I shook my head. “No.”

There was no point lying anymore. I was too tired to pretend.

“Iria will look after us. She’ll make this place feel like home for the next few days,” Will said. “She’s a kind woman. I remember staying here when I was younger. She’d always have food, cakes, and presents waiting for me. I’d get fatter every visit.” He huffed a quiet laugh. “She’ll take good care of us. We’ll rest and then be on our way.”

I followed Iria up the stairs and down the hall. Her home didn’t feel like a house. It felt like a fortress. Or a maze. The kind of place you could get lost in if you weren’t careful.

When she opened the door to the room I’d be sleeping in, I stopped in the doorway and stared.

It didn’t look real. It looked like something from someone else’s life.

A little girl’s dream room.

Delicate flowers curled along the wallpaper, and a pale canopy hung above the bed like mist. The sheets were soft, tucked neatly, all in shades of pink.

Iria had laid out a white nightgown at the edge of the bed. Too clean. Too perfect. But I put it on anyway.

I didn’t want to seem ungrateful.

I slipped beneath the covers, their softness washing over me like water. I let it swallow me, and for the first time in what felt like forever, the sadness and the anger were quiet. But serenity hadn’t taken their place.

What came instead was worse.

An emptiness settled so deep in my chest it felt like it had carved me out from the inside.

I stared at the floral pattern on the wallpaper until the shapes blurred into each other, and as I started to drift, I wondered if there was anything left of me at all. If the part that mattered, the part that loved and laughed and dreamed, had died along with my family. I thought maybe that’s how it should have been.

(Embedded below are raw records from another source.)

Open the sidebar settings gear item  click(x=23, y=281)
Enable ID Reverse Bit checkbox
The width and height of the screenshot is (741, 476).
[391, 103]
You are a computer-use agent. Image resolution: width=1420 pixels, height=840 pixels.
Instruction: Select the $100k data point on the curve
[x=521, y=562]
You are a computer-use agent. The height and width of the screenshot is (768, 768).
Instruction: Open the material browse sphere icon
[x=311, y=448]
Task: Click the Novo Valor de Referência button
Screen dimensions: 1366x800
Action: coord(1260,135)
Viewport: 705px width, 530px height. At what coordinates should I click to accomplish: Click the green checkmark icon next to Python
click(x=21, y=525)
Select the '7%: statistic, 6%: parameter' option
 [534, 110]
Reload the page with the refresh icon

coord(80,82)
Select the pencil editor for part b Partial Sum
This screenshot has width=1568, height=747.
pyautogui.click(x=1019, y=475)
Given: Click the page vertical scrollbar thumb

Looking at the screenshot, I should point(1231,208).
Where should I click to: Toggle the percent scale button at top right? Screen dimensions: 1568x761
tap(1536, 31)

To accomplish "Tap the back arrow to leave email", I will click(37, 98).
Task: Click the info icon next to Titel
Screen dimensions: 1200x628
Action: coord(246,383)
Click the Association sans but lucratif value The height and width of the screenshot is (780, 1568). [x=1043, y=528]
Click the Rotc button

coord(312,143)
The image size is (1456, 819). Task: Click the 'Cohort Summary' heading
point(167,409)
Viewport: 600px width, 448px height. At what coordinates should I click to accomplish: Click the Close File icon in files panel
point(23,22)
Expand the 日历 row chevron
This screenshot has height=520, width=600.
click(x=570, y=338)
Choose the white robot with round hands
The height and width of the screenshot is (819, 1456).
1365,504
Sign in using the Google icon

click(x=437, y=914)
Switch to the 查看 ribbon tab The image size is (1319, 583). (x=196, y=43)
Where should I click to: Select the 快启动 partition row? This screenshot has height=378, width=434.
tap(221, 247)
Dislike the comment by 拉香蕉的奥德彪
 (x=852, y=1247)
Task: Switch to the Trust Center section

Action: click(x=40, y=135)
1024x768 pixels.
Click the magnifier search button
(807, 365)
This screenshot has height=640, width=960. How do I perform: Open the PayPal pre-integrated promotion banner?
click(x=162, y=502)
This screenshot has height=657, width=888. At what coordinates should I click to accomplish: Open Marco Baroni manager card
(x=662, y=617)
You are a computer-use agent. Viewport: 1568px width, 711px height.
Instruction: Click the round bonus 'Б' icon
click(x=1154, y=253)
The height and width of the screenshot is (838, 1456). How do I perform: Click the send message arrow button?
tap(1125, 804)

Why was I still breathing when they weren’t?

CHAPTER SIXTEEN

Smoke clawed at my lungs, thick and burning, and every breath cut through me.

I couldn’t scream.

Couldn’t cry.

Just breathe and hurt and breathe again.

Everything around me was screaming. The ground shook. People ran, stumbled, and fell. Some didn’t get back up.

Chaos. Real chaos. Crushing. Soul-ripping. I didn’t know where to look. Everyone was running as if there was a way out.

But there wasn’t.

We were trapped.

And I was in the middle of it. Fear heavy in my veins, weighing down every limb, like I was moving through tar. I tried to help, reached out to someone, but my hands just grasped at the air.

I couldn’t hold onto anything.

I saw a woman with her baby, flames climbing up her dress. An old man crushed under the stampede of Eredian soldiers. A boy screaming for his father, and no one hearing him.

People I knew. Faces I recognized. And I saw them fall. One by one.